Work task: Look through the material below. Return exactly the lines from the one with "Přihlásit se do newsletteru (44, 2322)" through the one with "Image resolution: width=1920, height=1468.", both included.

Given data:
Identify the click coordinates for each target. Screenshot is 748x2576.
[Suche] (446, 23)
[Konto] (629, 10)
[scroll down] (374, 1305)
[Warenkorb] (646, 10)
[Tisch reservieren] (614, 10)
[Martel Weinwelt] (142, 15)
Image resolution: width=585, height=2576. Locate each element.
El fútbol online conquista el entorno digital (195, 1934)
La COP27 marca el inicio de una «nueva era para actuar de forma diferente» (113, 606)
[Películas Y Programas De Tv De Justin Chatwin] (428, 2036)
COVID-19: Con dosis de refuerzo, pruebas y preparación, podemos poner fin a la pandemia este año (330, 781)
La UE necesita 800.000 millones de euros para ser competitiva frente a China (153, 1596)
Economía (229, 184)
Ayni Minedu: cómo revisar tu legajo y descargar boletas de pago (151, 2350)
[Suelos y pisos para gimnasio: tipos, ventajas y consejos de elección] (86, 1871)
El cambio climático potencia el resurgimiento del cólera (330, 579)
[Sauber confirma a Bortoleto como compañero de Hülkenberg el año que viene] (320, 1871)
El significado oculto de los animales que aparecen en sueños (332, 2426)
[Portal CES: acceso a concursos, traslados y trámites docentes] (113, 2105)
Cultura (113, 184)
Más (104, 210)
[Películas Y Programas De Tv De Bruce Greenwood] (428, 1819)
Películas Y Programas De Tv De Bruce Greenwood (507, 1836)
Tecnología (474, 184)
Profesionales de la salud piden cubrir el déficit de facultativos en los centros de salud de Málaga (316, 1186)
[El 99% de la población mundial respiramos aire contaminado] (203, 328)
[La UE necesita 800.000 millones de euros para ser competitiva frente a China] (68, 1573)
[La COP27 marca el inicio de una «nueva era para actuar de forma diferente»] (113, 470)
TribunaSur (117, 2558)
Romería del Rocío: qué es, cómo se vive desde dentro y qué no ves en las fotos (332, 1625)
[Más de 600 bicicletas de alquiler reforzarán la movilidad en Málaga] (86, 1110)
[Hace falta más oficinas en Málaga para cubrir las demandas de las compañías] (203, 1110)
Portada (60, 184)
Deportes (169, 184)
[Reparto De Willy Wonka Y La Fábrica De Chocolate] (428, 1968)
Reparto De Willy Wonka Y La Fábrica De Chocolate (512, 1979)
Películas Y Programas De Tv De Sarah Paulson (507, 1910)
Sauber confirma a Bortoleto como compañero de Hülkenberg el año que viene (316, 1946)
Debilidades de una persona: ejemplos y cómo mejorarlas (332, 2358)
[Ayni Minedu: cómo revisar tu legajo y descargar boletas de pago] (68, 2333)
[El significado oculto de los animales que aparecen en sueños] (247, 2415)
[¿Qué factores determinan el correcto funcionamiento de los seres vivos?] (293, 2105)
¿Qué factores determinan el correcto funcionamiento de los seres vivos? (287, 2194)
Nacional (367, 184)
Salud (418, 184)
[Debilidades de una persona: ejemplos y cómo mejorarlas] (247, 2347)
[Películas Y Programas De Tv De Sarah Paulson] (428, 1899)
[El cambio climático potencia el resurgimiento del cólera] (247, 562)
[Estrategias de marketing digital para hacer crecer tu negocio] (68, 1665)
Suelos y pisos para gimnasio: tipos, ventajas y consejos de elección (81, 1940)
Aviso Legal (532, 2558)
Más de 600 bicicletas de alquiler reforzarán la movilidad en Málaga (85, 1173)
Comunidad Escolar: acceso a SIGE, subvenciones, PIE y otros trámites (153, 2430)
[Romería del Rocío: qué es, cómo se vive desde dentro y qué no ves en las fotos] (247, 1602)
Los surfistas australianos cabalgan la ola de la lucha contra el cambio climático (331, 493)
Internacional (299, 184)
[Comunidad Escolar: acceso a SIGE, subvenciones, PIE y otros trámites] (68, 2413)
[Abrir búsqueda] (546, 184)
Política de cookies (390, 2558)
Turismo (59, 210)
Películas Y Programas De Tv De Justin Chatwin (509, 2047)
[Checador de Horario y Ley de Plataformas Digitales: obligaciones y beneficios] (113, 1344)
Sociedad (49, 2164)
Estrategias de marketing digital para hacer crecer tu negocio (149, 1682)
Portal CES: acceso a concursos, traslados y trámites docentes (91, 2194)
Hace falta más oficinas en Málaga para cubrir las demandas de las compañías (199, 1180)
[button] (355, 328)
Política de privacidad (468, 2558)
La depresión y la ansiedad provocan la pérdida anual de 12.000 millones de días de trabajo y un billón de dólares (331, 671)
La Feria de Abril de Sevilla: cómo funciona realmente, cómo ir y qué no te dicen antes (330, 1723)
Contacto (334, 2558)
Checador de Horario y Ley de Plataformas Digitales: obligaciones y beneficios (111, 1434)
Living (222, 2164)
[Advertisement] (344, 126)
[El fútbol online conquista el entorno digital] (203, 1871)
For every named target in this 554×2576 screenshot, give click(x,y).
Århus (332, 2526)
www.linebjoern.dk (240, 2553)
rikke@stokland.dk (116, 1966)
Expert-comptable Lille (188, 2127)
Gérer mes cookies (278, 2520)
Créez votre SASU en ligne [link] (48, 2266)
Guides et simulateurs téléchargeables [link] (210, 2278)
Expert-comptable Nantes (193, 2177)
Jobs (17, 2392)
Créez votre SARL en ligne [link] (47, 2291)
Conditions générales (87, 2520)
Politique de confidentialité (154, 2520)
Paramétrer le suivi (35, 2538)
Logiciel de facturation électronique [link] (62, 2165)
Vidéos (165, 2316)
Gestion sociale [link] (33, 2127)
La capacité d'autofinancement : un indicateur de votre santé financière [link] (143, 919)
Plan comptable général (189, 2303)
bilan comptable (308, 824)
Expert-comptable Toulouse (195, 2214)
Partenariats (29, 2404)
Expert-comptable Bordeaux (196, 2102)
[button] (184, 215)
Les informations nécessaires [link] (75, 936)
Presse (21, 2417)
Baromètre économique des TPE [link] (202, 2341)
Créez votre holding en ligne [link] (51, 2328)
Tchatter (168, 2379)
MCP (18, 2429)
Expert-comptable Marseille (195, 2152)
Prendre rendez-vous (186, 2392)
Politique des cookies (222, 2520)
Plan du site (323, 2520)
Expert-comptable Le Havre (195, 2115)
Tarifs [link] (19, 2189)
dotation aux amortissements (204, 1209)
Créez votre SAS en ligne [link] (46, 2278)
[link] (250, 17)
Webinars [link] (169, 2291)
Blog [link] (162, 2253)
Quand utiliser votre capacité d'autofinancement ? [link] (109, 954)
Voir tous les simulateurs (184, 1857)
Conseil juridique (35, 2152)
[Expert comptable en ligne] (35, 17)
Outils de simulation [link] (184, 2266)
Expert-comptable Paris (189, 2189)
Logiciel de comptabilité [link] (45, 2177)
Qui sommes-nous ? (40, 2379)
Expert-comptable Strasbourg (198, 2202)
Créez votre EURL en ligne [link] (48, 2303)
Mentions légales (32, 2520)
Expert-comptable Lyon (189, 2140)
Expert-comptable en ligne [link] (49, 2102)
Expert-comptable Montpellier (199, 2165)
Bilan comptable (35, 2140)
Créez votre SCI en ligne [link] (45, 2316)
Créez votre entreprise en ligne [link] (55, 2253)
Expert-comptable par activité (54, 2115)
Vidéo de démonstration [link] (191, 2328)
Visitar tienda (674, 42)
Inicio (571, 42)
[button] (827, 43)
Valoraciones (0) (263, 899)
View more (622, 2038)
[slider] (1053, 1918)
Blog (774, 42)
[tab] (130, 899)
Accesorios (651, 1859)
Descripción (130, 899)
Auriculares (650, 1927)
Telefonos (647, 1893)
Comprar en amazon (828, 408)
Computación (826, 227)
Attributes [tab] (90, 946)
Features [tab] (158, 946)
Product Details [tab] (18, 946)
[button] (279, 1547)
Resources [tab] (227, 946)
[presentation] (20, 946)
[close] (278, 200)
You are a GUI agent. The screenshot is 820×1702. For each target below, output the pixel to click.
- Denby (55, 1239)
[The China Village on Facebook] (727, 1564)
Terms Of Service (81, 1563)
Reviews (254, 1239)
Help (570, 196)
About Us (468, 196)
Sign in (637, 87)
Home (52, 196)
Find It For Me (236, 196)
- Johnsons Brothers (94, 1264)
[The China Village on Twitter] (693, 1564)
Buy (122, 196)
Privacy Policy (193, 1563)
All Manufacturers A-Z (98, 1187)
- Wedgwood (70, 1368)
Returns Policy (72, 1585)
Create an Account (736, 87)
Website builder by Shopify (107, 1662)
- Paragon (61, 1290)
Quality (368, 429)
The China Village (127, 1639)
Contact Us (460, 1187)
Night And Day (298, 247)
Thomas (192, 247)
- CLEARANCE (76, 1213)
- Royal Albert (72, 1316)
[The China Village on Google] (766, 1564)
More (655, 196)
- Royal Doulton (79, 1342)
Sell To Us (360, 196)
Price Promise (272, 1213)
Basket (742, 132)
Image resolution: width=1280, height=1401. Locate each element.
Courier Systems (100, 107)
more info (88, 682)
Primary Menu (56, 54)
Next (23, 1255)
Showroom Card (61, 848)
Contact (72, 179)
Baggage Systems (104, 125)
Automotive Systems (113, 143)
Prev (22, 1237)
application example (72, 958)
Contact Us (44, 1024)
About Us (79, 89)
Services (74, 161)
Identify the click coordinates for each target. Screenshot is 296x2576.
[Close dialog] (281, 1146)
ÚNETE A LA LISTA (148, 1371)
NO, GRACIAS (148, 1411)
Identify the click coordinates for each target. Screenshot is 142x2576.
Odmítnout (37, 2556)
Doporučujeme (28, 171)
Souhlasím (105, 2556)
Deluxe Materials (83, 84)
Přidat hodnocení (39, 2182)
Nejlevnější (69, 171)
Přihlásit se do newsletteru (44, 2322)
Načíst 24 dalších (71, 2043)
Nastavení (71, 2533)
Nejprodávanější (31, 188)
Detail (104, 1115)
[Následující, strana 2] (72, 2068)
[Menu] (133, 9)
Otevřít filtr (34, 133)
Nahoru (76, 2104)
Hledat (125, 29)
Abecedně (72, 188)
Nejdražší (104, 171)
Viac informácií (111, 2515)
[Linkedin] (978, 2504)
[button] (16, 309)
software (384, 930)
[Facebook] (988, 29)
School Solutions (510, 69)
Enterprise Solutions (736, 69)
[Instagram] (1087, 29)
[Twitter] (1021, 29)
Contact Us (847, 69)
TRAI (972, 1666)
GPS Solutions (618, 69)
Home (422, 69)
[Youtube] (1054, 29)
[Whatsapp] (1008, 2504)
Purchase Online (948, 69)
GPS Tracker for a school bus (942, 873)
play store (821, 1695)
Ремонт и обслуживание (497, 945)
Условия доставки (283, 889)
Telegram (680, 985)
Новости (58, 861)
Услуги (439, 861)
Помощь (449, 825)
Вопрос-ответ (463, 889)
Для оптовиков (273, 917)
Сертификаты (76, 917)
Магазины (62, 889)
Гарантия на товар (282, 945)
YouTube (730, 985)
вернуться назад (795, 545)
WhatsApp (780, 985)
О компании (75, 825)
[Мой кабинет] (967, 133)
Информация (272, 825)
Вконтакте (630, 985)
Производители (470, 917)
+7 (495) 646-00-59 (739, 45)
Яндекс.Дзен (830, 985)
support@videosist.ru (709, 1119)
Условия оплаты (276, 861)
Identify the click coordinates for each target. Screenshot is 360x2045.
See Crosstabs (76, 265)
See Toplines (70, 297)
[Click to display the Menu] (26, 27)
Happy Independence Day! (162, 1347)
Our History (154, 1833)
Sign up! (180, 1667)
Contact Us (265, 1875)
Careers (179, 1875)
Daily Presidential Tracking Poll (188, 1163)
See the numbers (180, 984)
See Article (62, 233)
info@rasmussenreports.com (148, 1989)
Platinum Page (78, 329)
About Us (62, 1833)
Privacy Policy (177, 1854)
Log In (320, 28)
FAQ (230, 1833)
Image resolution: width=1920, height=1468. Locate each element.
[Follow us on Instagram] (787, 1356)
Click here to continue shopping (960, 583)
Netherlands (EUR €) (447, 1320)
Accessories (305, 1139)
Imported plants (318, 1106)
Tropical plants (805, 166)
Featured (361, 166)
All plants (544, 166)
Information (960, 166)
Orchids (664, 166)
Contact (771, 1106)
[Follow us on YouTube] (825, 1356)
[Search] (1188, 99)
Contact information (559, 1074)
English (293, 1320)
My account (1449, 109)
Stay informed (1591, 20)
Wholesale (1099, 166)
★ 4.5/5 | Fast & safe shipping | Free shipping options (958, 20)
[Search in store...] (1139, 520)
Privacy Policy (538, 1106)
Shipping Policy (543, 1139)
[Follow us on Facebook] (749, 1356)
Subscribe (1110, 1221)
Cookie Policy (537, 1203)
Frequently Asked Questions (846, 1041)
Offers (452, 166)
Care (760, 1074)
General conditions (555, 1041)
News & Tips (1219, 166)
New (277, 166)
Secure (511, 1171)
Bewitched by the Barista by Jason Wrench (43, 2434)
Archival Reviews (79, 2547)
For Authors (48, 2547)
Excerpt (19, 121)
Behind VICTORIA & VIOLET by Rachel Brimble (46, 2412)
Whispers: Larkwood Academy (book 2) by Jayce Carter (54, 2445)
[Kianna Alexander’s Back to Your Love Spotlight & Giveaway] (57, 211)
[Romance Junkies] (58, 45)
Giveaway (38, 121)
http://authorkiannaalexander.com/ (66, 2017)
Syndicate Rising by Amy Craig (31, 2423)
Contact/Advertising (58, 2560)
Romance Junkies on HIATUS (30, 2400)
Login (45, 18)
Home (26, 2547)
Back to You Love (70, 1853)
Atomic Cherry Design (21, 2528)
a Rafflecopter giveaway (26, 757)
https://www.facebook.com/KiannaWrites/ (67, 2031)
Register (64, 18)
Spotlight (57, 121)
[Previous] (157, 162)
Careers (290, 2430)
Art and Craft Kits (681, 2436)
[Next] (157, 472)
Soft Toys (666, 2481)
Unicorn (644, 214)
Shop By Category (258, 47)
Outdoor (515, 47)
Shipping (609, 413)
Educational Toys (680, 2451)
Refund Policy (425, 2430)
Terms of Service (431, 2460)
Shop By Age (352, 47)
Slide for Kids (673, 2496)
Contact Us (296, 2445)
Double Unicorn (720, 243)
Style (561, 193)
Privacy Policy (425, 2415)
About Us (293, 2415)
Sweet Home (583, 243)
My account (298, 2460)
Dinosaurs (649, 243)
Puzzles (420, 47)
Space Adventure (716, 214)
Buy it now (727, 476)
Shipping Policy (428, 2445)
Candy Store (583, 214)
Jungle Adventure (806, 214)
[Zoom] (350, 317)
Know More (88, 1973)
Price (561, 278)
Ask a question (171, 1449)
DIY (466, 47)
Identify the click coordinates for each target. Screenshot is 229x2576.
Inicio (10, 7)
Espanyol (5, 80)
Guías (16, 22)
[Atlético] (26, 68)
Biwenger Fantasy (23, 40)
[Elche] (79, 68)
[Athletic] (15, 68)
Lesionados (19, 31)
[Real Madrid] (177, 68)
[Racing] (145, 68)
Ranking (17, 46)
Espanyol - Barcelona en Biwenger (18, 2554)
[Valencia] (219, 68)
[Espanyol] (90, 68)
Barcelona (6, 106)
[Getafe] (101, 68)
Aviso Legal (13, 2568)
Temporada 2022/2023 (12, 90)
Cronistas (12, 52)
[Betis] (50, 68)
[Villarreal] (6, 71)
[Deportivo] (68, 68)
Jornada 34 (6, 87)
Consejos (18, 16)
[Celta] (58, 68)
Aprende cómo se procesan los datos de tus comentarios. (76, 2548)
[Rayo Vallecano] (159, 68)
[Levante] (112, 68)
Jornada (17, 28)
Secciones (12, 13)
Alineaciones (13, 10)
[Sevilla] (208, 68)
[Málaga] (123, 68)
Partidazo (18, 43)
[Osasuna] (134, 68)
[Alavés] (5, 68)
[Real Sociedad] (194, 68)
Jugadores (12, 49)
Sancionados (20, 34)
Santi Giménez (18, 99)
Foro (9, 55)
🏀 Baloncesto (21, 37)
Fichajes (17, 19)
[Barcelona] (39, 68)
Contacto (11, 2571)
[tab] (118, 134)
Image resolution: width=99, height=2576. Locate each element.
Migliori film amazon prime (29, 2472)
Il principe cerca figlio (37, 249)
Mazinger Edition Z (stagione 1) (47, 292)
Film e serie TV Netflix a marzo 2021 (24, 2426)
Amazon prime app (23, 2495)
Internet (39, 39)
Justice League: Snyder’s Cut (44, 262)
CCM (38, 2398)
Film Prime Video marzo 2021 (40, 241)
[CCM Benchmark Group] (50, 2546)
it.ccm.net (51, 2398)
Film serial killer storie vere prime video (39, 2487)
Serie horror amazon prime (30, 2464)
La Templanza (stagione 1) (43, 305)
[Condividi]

Written reply:
Přihlásit se do newsletteru (44, 2322)
Načíst 24 dalších (71, 2043)
Nastavení (71, 2533)
Nejprodávanější (31, 188)
Detail (104, 1115)
[Následující, strana 2] (72, 2068)
[Menu] (133, 9)
Otevřít filtr (34, 133)
Nahoru (76, 2104)
Hledat (125, 29)
Abecedně (72, 188)
Nejdražší (104, 171)
Viac informácií (111, 2515)
[Linkedin] (978, 2504)
[button] (16, 309)
software (384, 930)
[Facebook] (988, 29)
School Solutions (510, 69)
Enterprise Solutions (736, 69)
[Instagram] (1087, 29)
[Twitter] (1021, 29)
Contact Us (847, 69)
TRAI (972, 1666)
GPS Solutions (618, 69)
Home (422, 69)
[Youtube] (1054, 29)
[Whatsapp] (1008, 2504)
Purchase Online (948, 69)
GPS Tracker for a school bus (942, 873)
play store (821, 1695)
Ремонт и обслуживание (497, 945)
Условия доставки (283, 889)
Telegram (680, 985)
Новости (58, 861)
Услуги (439, 861)
Помощь (449, 825)
Вопрос-ответ (463, 889)
Для оптовиков (273, 917)
Сертификаты (76, 917)
Магазины (62, 889)
Гарантия на товар (282, 945)
YouTube (730, 985)
вернуться назад (795, 545)
WhatsApp (780, 985)
О компании (75, 825)
[Мой кабинет] (967, 133)
Информация (272, 825)
Вконтакте (630, 985)
Производители (470, 917)
+7 (495) 646-00-59 (739, 45)
Яндекс.Дзен (830, 985)
support@videosist.ru (709, 1119)
Условия оплаты (276, 861)
Identify the click coordinates for each target. Screenshot is 360x2045.
See Crosstabs (76, 265)
See Toplines (70, 297)
[Click to display the Menu] (26, 27)
Happy Independence Day! (162, 1347)
Our History (154, 1833)
Sign up! (180, 1667)
Contact Us (265, 1875)
Careers (179, 1875)
Daily Presidential Tracking Poll (188, 1163)
See the numbers (180, 984)
See Article (62, 233)
info@rasmussenreports.com (148, 1989)
Platinum Page (78, 329)
About Us (62, 1833)
Privacy Policy (177, 1854)
Log In (320, 28)
FAQ (230, 1833)
Image resolution: width=1920, height=1468. Locate each element.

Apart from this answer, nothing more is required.